╭──

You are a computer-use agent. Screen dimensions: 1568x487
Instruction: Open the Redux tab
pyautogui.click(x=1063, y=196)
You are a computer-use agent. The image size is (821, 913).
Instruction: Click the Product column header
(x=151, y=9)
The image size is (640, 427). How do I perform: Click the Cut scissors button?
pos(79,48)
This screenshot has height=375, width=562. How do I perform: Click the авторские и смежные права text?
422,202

╰──
╭──

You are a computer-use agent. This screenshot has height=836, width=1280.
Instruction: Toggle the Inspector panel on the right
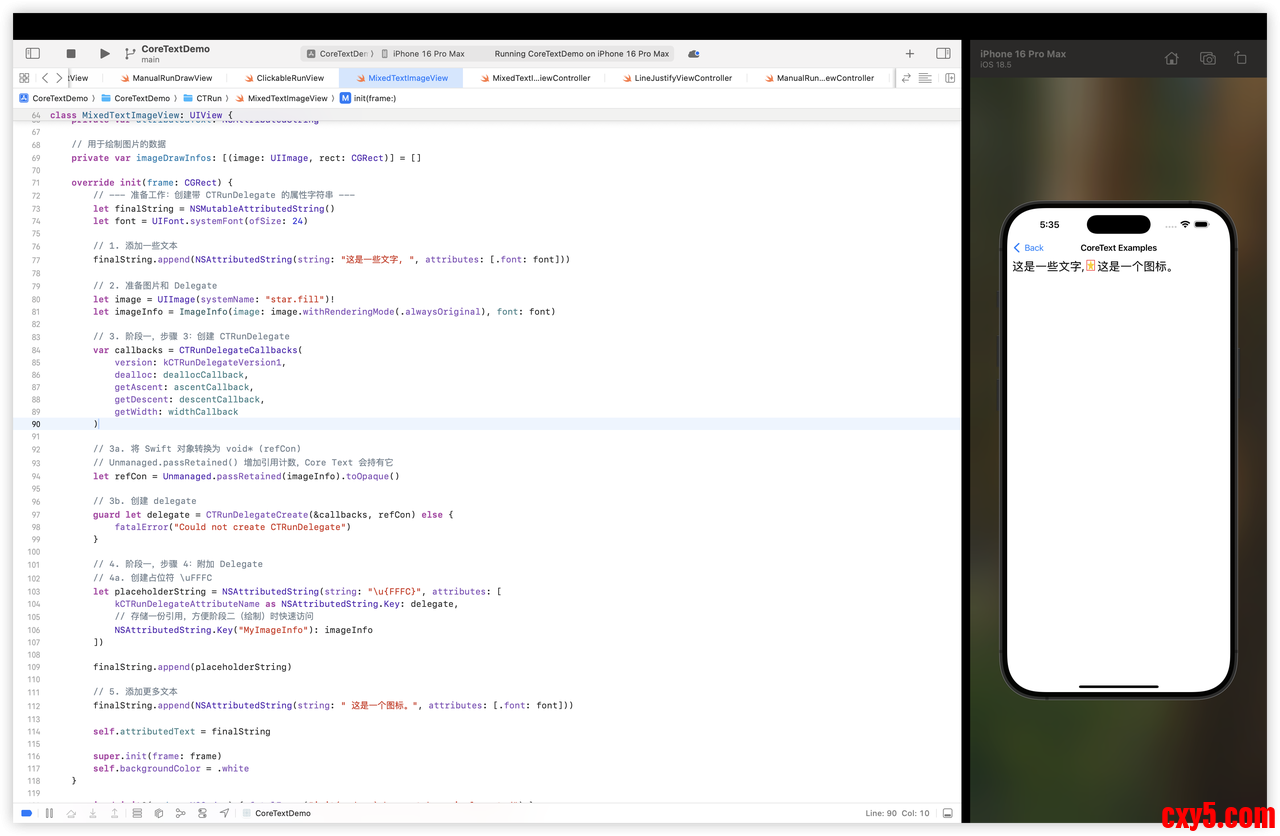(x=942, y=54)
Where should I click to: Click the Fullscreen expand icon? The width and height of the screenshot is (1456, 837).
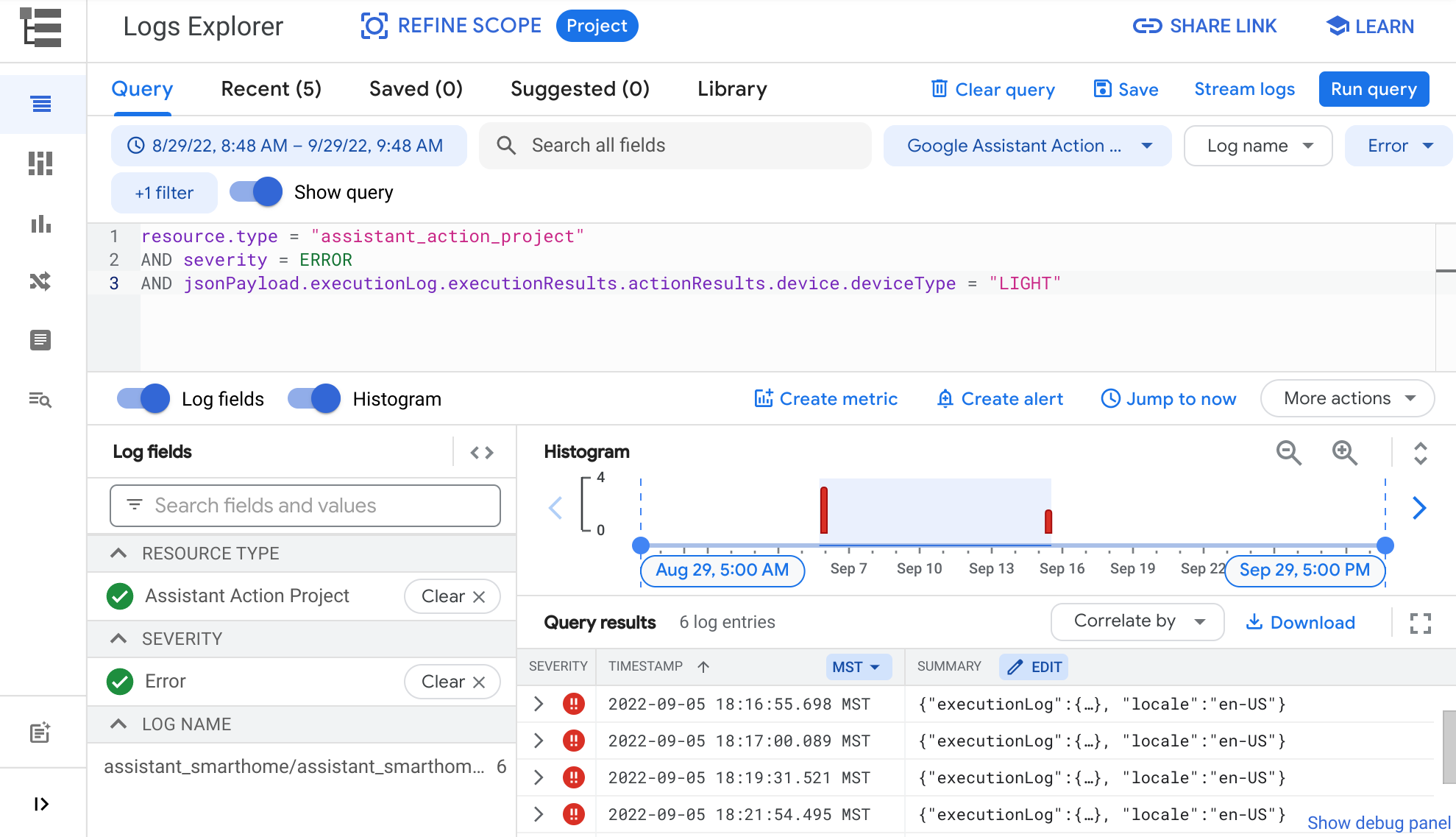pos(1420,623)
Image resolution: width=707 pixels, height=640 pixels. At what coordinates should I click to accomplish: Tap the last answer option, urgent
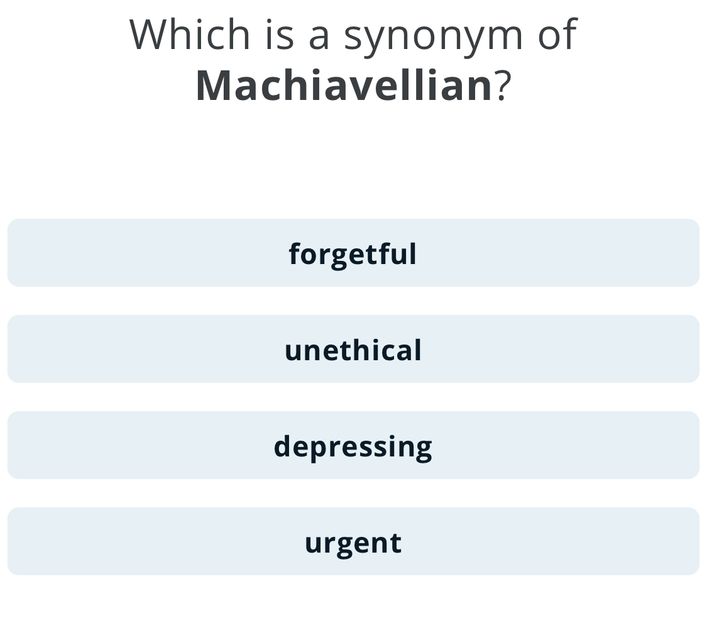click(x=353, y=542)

╰──
╭──

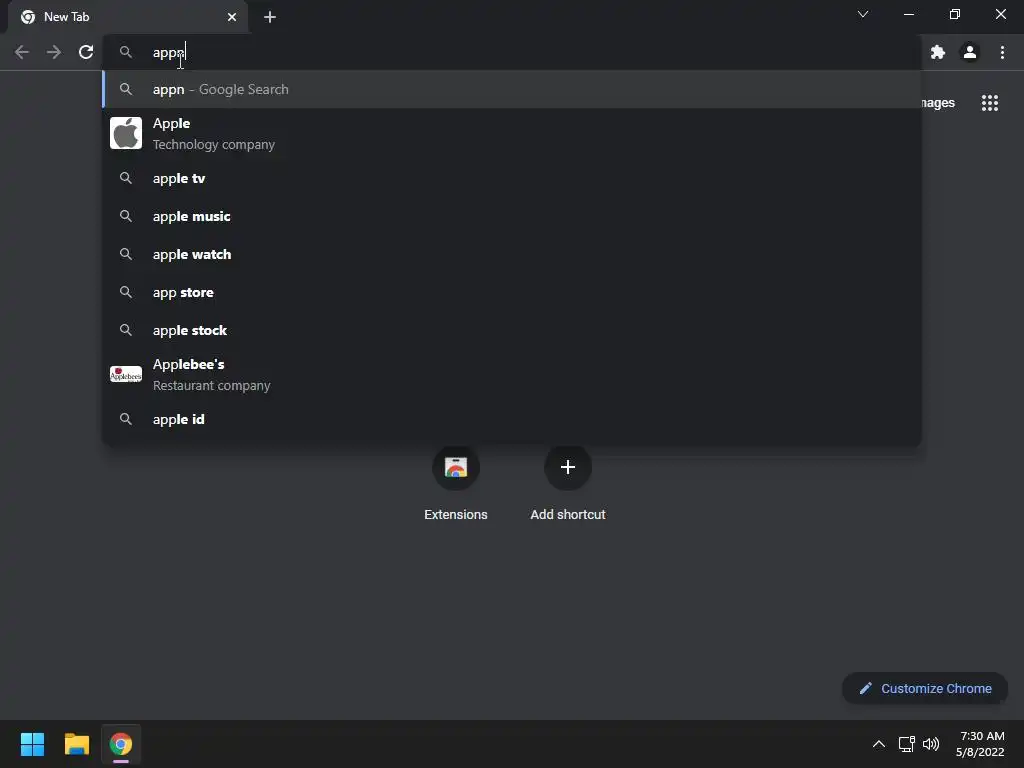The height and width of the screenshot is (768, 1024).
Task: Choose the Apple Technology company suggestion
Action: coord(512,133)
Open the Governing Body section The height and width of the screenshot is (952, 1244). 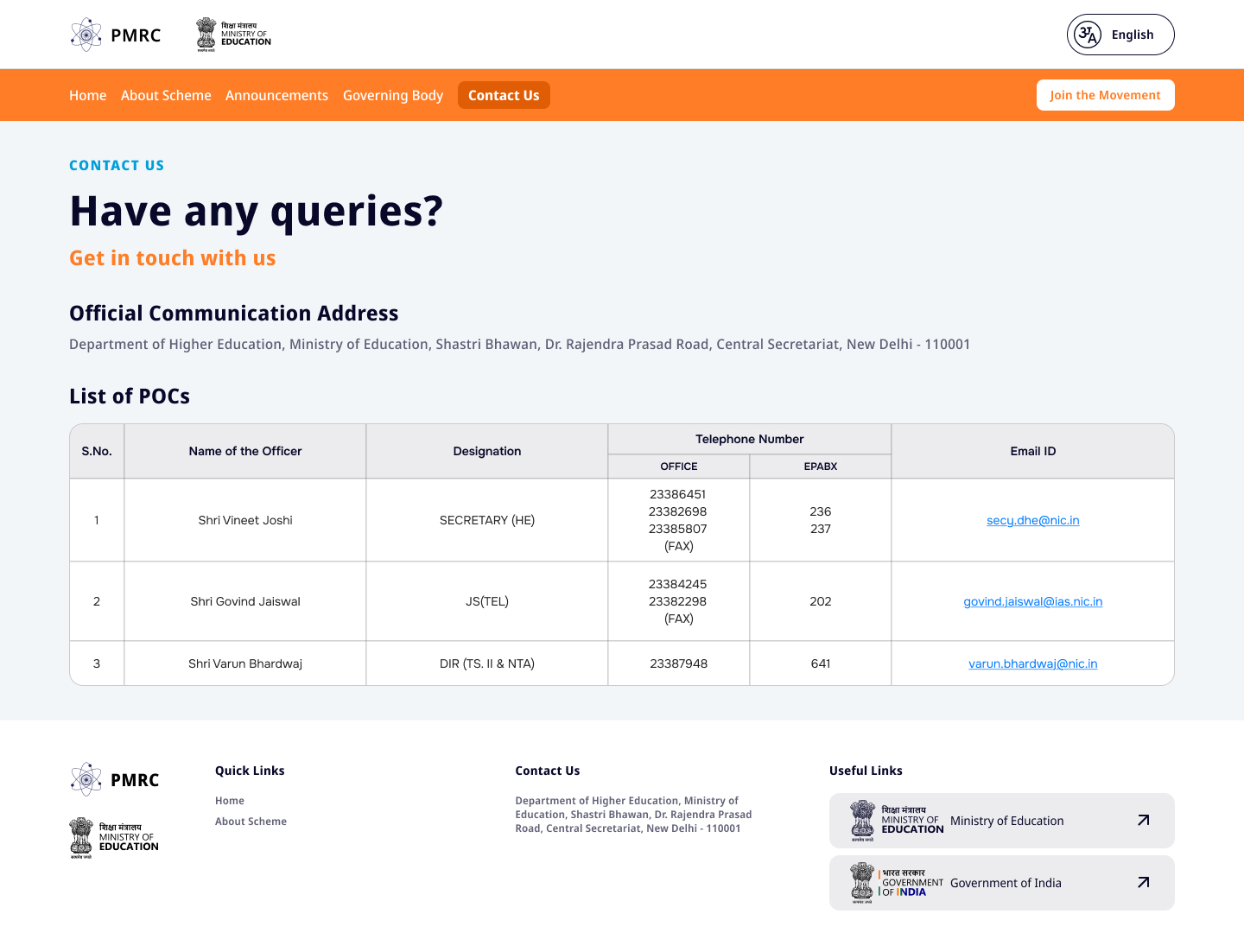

╰──

» Assignment
Filter the entries down to the lines that hold "agent". Copy those lines.

» Reply
You are a computer-use agent. Screen dimensions: 1568x487
You are a computer-use agent. The image size is (821, 913).
You are a computer-use agent. This screenshot has height=836, width=1280.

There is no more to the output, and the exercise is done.